### What the task asks
Format the rows from the line with "You are a computer-use agent." through the end of the rows as a JSON list of strings, one string per line. Skip blank lines and leave out the pictures.
——
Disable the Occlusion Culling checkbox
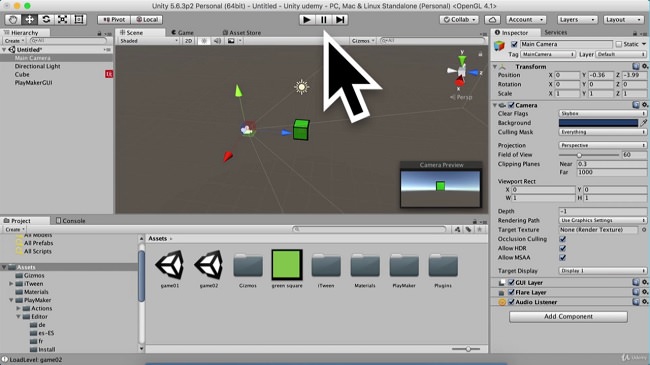Viewport: 650px width, 365px height. coord(563,239)
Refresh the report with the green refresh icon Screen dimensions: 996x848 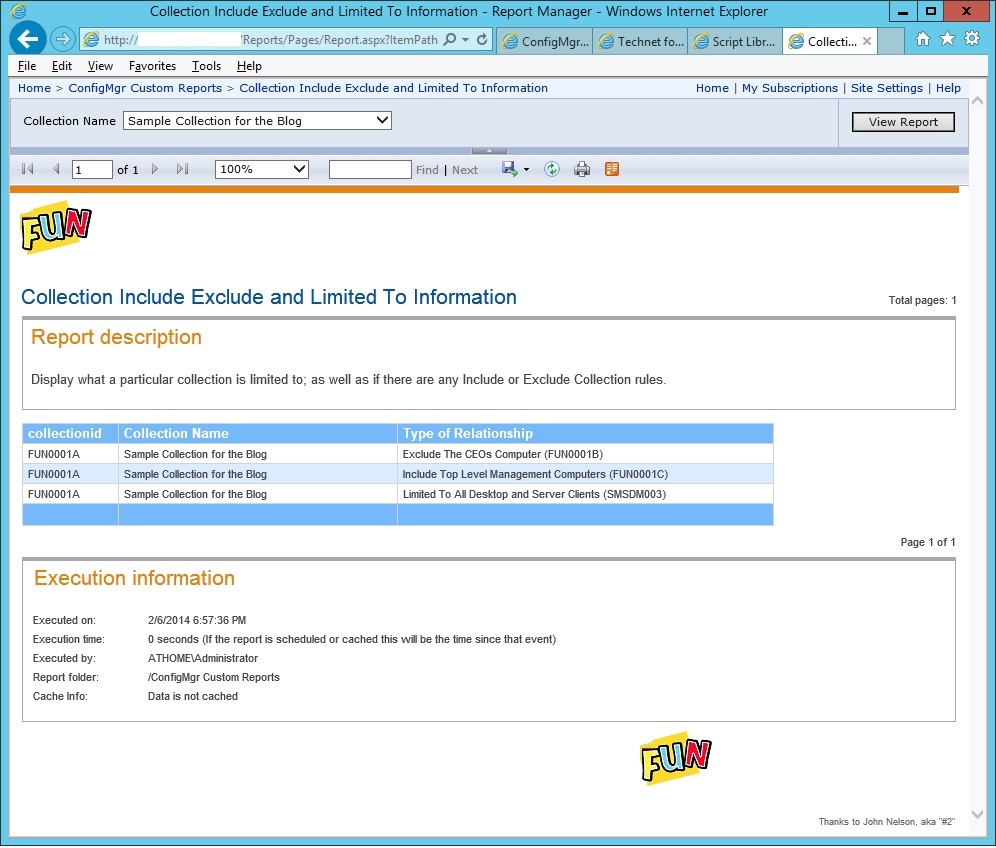[552, 169]
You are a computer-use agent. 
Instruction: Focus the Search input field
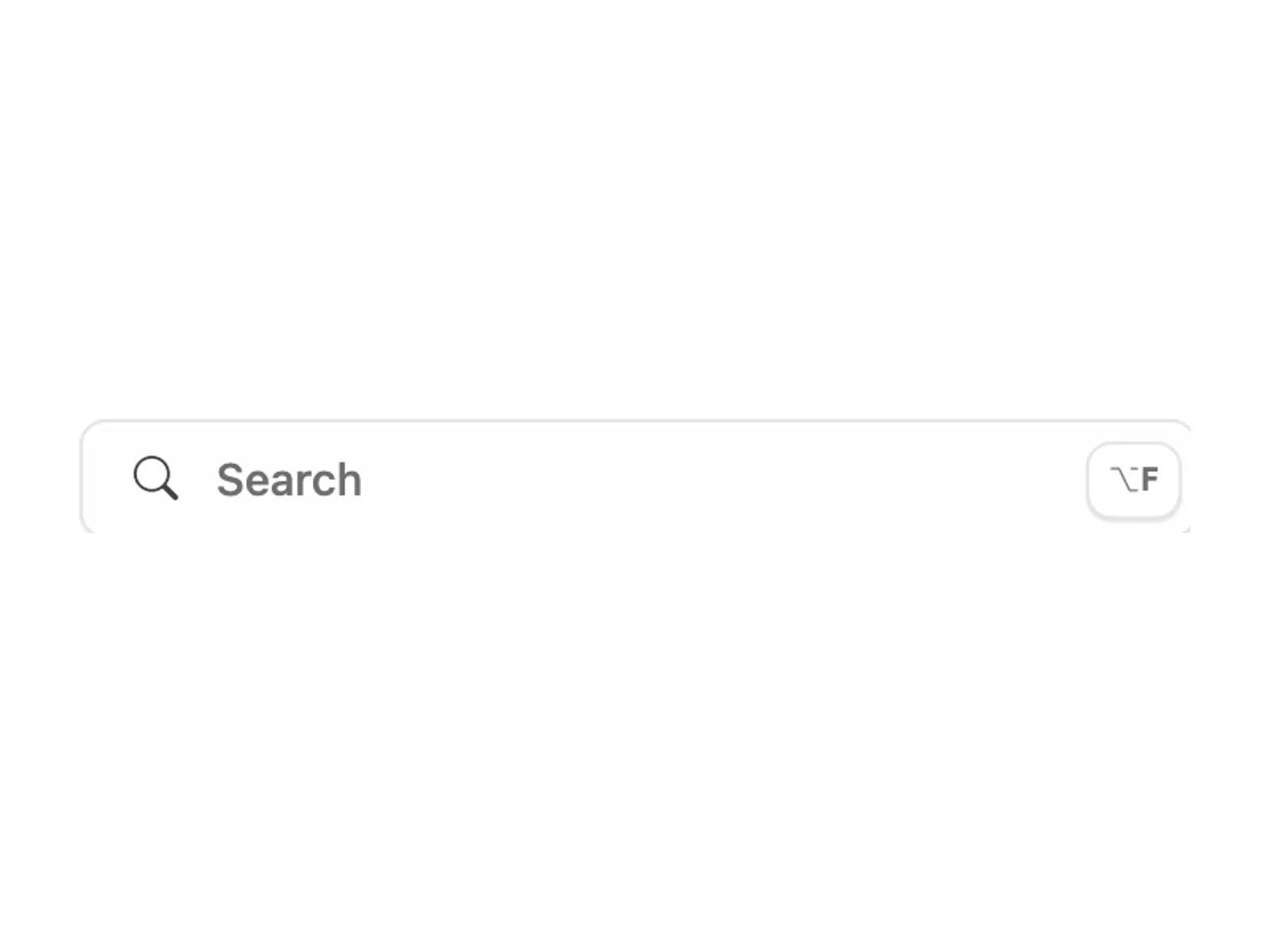pyautogui.click(x=635, y=478)
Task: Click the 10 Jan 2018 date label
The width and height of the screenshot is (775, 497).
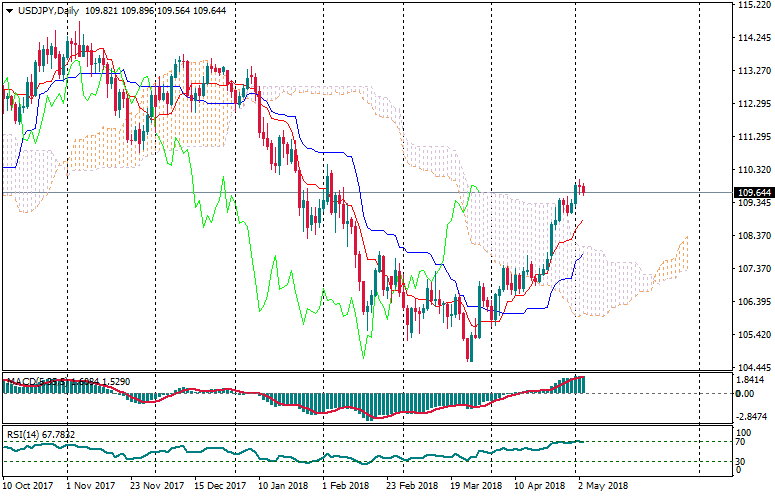Action: pyautogui.click(x=283, y=486)
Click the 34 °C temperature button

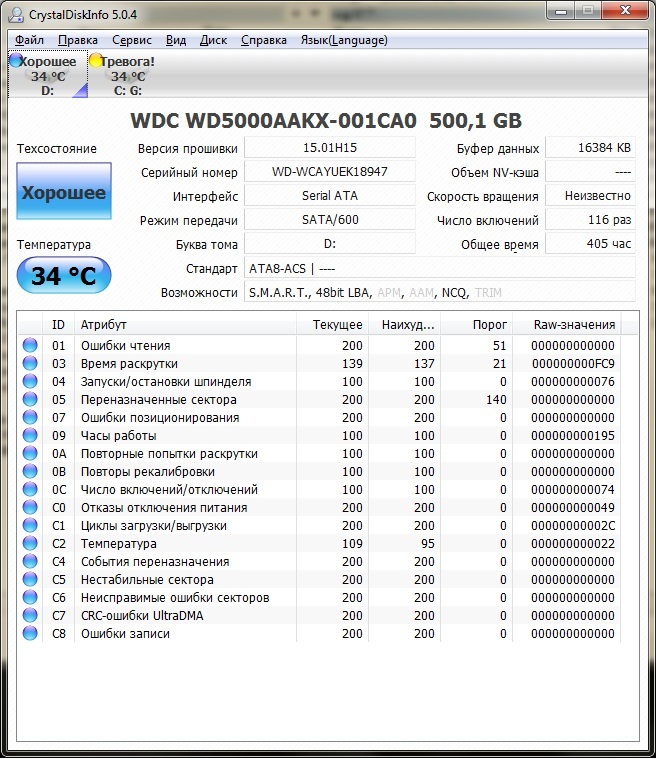64,276
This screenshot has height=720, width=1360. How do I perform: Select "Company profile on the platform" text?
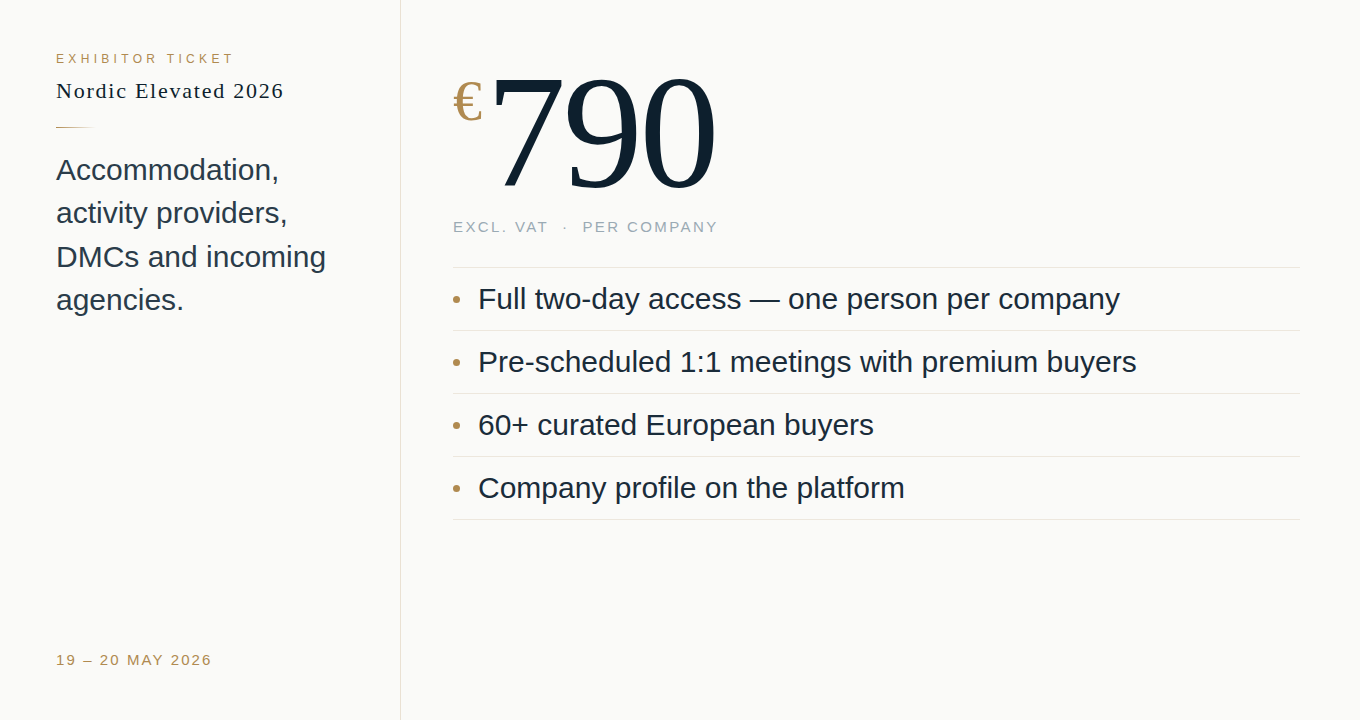(691, 488)
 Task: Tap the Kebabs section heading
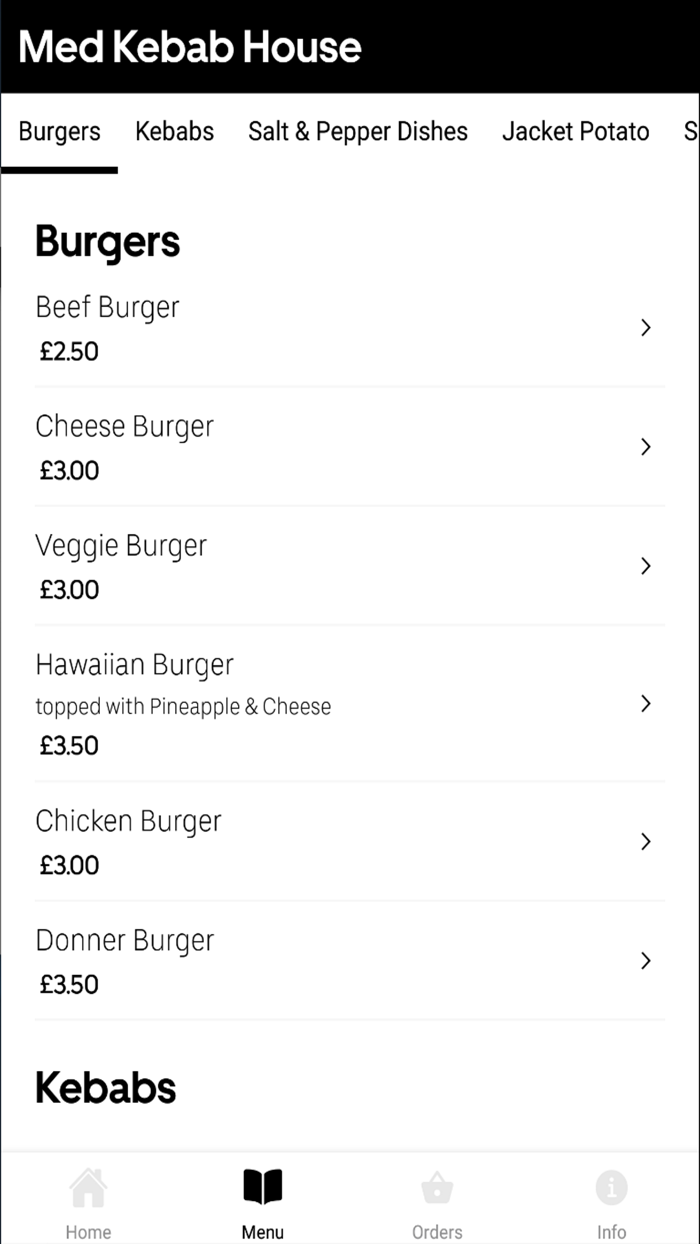click(x=105, y=1087)

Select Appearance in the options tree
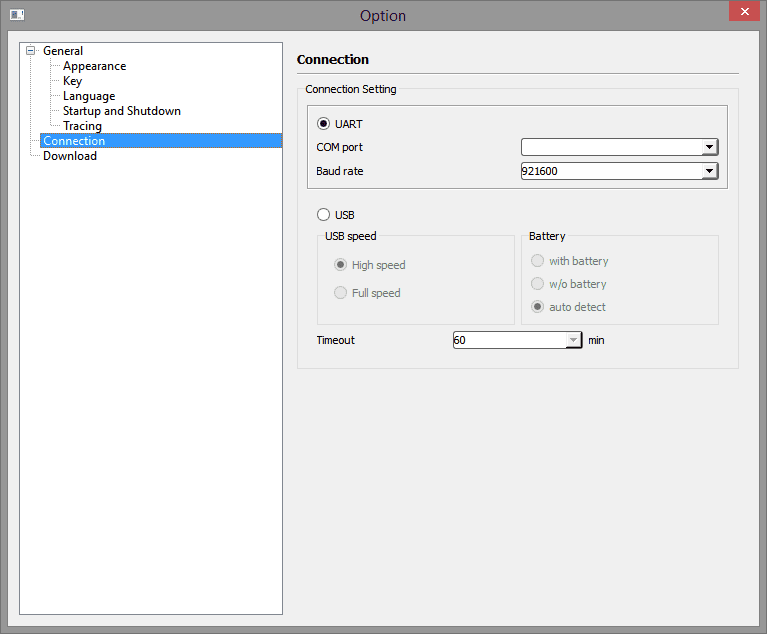(x=94, y=66)
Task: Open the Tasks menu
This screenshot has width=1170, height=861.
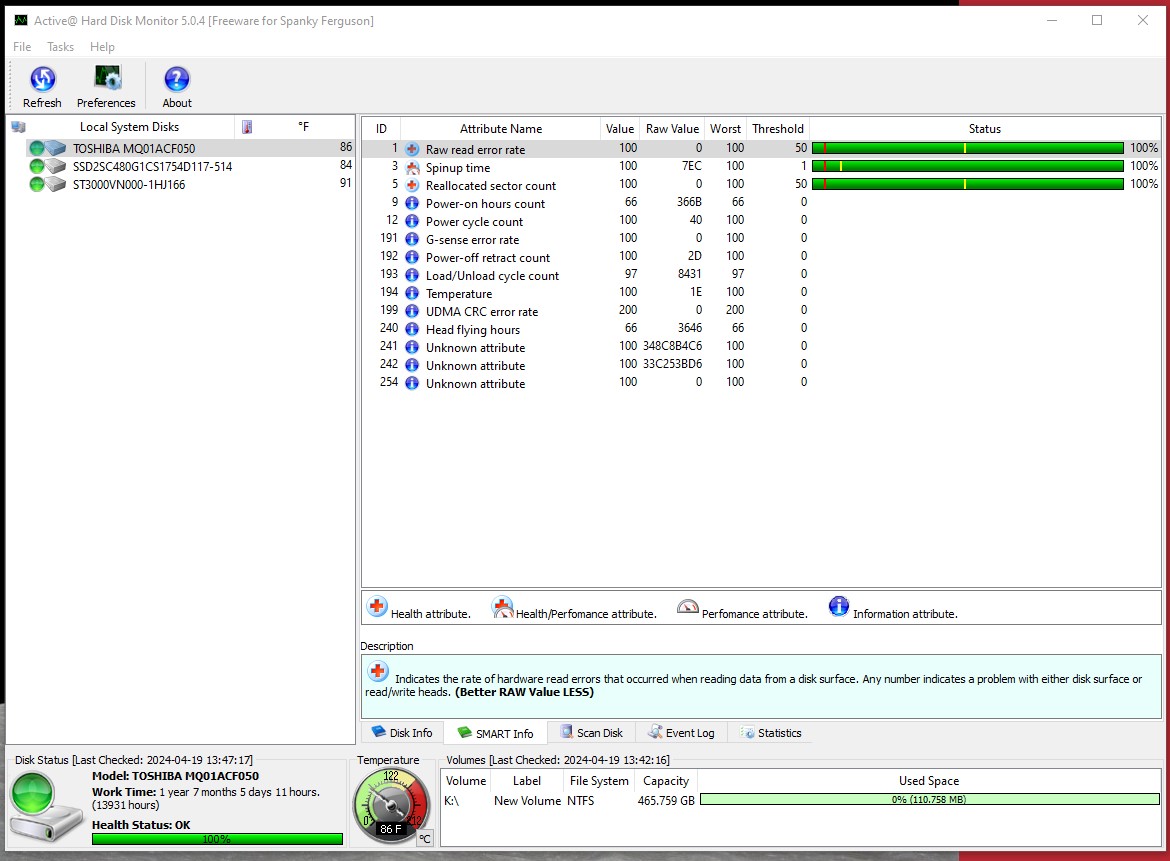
——
### Solution to this problem
[
  "You are a computer-use agent. ",
  "Instruction: Focus the Search input field",
  "pyautogui.click(x=635, y=478)",
  "Task: Click the 10 Jan 2018 date label",
  "The width and height of the screenshot is (775, 497).",
  "Action: pyautogui.click(x=283, y=486)",
  "Click the 34 °C temperature button",
  "64,276",
  "This screenshot has height=720, width=1360. How do I perform: Select \"Company profile on the platform\" text?",
  "(691, 488)",
  " Task: Tap the Kebabs section heading",
  "click(x=105, y=1087)",
  "Select Appearance in the options tree",
  "(x=94, y=66)",
  "Task: Open the Tasks menu",
  "This screenshot has width=1170, height=861."
]